UC Berkeley Web Feature
A town hall meeting with UC President
The 'power of 10' keeps the university resilient in the face of 'dark forces,' he tells faculty
BERKELEY — The University of California community should take "a very, very active role" in the search for a new leader for the UC system, President Robert Dynes urged Berkeley faculty at a town hall-style session of the Divisional Academic Senate Oct. 4. "Please don't look at your navel and debate this too long," he warned, as the UC regents have already begun their national search for a UC president, and in short order "it will be done."
A cautionary note ran through Dynes' remarks Thursday in Booth Auditorium on the university's strengths going forward, despite what he called "dark forces" threatening its ability to fulfill its mission. The leader of the UC system through a tumultuous four-year period — punctuated by intense media scrutiny of executive compensation practices — Dynes recently announced his intention to step down as president by June 2008.
|'In my opinion it's extremely important that the faculty, staff, and students play a very active role in the choice of the next UC president.'
— Robert Dynes
Public universities are subject to political and financial pressures that their private counterparts don't face, and the University of California is "under great stress," said Dynes.
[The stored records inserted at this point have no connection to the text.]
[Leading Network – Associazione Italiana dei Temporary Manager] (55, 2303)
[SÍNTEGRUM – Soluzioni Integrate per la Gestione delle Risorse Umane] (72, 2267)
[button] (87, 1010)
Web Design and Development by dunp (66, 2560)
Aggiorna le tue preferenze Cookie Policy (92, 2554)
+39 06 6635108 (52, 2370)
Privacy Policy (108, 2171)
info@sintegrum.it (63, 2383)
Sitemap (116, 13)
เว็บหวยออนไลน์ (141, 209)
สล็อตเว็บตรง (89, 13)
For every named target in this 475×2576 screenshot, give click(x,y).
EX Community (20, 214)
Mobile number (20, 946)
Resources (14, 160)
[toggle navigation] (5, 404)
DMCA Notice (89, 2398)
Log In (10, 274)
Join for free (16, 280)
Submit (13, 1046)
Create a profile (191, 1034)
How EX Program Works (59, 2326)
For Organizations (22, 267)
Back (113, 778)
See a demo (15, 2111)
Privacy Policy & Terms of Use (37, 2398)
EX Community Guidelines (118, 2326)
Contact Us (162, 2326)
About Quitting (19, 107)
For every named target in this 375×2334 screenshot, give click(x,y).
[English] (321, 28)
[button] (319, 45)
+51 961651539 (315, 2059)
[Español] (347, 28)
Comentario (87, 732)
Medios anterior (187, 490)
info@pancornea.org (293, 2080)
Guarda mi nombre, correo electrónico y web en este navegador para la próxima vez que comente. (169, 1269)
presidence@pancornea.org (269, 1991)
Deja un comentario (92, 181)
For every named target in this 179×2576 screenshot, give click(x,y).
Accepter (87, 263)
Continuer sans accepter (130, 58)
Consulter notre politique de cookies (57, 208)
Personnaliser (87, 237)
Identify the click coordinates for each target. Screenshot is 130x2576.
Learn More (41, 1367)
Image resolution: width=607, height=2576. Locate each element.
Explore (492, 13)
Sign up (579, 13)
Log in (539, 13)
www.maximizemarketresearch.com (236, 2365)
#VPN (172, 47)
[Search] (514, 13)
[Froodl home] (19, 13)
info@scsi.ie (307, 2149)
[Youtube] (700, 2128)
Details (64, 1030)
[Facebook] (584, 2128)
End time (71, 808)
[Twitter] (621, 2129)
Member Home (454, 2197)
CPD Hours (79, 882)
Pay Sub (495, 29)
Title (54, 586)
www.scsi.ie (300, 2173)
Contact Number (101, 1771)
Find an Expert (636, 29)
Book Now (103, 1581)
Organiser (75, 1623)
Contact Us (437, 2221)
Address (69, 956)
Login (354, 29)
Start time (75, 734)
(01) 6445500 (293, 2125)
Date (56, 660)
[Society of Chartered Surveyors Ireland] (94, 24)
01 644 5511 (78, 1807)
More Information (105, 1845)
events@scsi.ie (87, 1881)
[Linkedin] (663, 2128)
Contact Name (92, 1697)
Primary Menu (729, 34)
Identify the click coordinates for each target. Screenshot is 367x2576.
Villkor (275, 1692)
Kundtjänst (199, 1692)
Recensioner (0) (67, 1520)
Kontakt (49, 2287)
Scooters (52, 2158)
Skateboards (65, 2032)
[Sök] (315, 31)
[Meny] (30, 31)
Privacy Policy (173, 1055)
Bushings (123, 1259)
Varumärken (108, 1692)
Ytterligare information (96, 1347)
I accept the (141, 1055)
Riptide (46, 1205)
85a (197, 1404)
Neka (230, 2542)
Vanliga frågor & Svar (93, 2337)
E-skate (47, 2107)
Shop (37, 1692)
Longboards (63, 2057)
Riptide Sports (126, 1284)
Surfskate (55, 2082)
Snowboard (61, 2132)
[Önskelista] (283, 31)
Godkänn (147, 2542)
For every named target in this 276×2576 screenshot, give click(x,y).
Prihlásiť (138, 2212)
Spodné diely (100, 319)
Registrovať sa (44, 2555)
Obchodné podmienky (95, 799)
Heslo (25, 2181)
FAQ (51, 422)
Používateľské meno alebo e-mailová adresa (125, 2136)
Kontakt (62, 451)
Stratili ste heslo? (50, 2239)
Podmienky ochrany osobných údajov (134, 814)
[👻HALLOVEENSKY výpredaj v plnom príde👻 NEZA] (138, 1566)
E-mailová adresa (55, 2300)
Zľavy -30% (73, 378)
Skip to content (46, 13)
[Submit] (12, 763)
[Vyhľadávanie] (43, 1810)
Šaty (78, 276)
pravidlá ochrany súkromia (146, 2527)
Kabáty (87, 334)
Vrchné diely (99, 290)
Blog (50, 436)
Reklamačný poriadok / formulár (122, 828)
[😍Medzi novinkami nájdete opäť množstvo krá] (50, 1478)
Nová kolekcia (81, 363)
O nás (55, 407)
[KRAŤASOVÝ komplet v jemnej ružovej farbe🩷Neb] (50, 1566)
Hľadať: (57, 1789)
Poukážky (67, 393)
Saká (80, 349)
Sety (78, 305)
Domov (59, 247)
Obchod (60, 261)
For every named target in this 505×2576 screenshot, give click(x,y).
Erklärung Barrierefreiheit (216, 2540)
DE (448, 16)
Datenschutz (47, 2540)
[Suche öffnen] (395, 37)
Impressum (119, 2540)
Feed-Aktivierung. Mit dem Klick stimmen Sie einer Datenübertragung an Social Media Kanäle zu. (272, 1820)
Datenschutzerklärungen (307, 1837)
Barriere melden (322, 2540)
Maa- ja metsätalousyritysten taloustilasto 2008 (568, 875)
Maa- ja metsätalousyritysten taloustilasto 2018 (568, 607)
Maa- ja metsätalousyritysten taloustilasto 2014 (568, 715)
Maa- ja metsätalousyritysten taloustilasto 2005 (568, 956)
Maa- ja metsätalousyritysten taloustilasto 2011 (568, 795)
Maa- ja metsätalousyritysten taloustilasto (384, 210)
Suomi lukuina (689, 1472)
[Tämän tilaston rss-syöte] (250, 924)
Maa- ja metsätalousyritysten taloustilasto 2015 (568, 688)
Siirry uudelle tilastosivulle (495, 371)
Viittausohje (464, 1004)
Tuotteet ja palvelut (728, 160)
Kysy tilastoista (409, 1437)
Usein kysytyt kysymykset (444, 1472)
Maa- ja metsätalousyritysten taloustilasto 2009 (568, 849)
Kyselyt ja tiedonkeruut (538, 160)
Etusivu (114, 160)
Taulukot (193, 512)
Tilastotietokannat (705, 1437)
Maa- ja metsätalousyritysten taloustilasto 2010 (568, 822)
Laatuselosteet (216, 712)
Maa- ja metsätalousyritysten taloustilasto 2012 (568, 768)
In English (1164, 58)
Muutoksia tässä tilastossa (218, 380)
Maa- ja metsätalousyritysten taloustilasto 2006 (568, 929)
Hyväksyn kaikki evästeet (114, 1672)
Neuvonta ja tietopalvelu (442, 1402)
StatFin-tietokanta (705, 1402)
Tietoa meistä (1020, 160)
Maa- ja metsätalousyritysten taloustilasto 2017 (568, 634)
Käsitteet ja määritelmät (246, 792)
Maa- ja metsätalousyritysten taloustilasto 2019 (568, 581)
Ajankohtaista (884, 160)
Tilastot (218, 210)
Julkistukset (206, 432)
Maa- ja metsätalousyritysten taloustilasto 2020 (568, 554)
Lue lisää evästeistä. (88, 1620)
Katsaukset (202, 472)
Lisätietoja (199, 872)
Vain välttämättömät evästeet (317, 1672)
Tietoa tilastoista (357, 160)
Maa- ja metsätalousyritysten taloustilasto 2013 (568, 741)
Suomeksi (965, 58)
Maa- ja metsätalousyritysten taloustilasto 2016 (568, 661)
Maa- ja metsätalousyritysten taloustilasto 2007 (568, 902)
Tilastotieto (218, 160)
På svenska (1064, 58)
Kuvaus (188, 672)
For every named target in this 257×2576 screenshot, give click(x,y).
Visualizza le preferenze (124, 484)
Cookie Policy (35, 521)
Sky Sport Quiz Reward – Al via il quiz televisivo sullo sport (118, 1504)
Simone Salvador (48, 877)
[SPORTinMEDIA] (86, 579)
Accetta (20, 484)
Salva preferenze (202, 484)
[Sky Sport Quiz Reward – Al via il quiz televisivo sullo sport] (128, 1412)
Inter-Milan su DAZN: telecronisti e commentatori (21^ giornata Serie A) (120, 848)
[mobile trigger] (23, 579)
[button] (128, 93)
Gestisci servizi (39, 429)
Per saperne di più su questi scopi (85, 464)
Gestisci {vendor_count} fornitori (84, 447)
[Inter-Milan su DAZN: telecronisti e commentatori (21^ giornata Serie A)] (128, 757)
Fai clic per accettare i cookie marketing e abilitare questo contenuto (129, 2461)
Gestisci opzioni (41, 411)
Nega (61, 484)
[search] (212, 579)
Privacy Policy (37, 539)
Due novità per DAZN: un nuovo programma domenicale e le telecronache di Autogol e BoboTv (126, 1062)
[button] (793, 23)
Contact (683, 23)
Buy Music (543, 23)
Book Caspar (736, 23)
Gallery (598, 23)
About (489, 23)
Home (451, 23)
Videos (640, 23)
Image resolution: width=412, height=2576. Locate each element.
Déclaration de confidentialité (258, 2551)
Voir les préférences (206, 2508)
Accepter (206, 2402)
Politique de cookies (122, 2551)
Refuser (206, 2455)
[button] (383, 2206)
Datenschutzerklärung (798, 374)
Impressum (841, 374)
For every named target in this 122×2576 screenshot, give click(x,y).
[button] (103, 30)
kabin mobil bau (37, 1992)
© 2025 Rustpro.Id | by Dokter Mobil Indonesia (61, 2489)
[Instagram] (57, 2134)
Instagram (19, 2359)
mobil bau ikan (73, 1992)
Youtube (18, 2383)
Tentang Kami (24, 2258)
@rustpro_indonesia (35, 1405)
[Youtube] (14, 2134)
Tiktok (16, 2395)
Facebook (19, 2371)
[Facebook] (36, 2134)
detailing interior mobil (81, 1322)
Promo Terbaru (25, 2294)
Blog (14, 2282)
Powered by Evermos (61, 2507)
Why, he asked, do we nevertheless continue to be competitive in faculty recruitment, government contracts, and other measures of success? As a large, 10-campus system, UC is blessed by "the promise and the power of 10.... We use that strength of 10 campuses to advantage," he said.
As examples of how size works to UC's advantage, Dynes cited the system's large digital library, which can provide scholars at even its newest campus, UC Merced, with access to a world-class collection; the multi-campus collaborative research conducted by the California Institutes of Science and Innovation (which includes Berkeley's participation in QB3 and CITRIS); and the Cal Teach program, through which all of the UC campuses are working to generate credentialed science and math teachers for the state's K-12 schools.
Dynes noted that UC also can leverage its collective power to negotiate with scholarly publishers (as it has with the academic-publishing giant Elsevier) or to compete for federal research dollars, with UC campuses collaborating in those efforts rather than competing with each other.
Elaboration on the forces that threaten UC came during the question-and-answer period, when Dynes cited, for one, a recent editorial by State Treasurer Bill Lockyer, in which he suggested that the State of California cut off budget support for UC. (State support accounts for a shrinking but still significant portion of the UC budget.) That possibility is also contained in a 60-page report from the treasurer's office, released Oct. 1, enumerating a variety of steps that the governor and legislators could take to reduce the state's persistent budget deficits.
In place of state funding, the notion goes, UC would rely on student fees, private donations, and other sources. "It's conceived by some of these dark forces," Dynes said, that the Berkeley campus in particular, given its stature, "could charge a lot higher fees" and still remain competitive.
Asked to comment on the search for UC's next president, Dynes said the job requires an academic with a strong appreciation for UC's tradition of shared governance. Without that, he warned, "the forces (and I include the regents in those forces) would drive a wedge between the administration and the faculty in a way that would not be helpful for the well-being of the university."
Dynes said there are many inefficiencies in the UC system and strong pressures to eliminate them. "For decades we've decentralized the university, allowed campuses to do their own thing. On some issues — not academics — we've gone too far," said Dynes, citing duplicative employee-ID and student-record systems as two examples. UC's next leader needs to pay keen attention to those administrative matters, or else recruit someone to oversee that effort, he suggested.
The next UC president should also cultivate "a very close relationship with the governor and legislature," Dynes said. With Gov. Arnold Schwarzenegger, he noted, the university already has such a relationship. "He understands the value of UC …. With the legislature the message is more mixed," especially in an era of term limits.
Thursday's event was sparsely attended and marked by only a few challenging comments — the most pointed from a long-time campus secretary and union member, who contrasted the financial struggles of UC lowest-paid university employees with the money paid to top administrators, "including yourself." Dynes replied that figures quoted in the press on UC compensation had been misleading and that efforts to raise staff and faculty salaries are ongoing.
"The budget we received from the state this year is one of the first where we've actually received monies enough to raise salaries of both our faculty and the staff, to drive it toward competitive salaries," he said.
A physics professor and former chancellor at UC San Diego, Dynes began his term as UC president during the tumultuous 2003 gubernatorial recall campaign. He led the university through not only the compensation controversy but the appointment of six new UC chancellors, three lab directors, a new executive vice president for business operations, a general counsel, a new provost, and numerous vice presidents.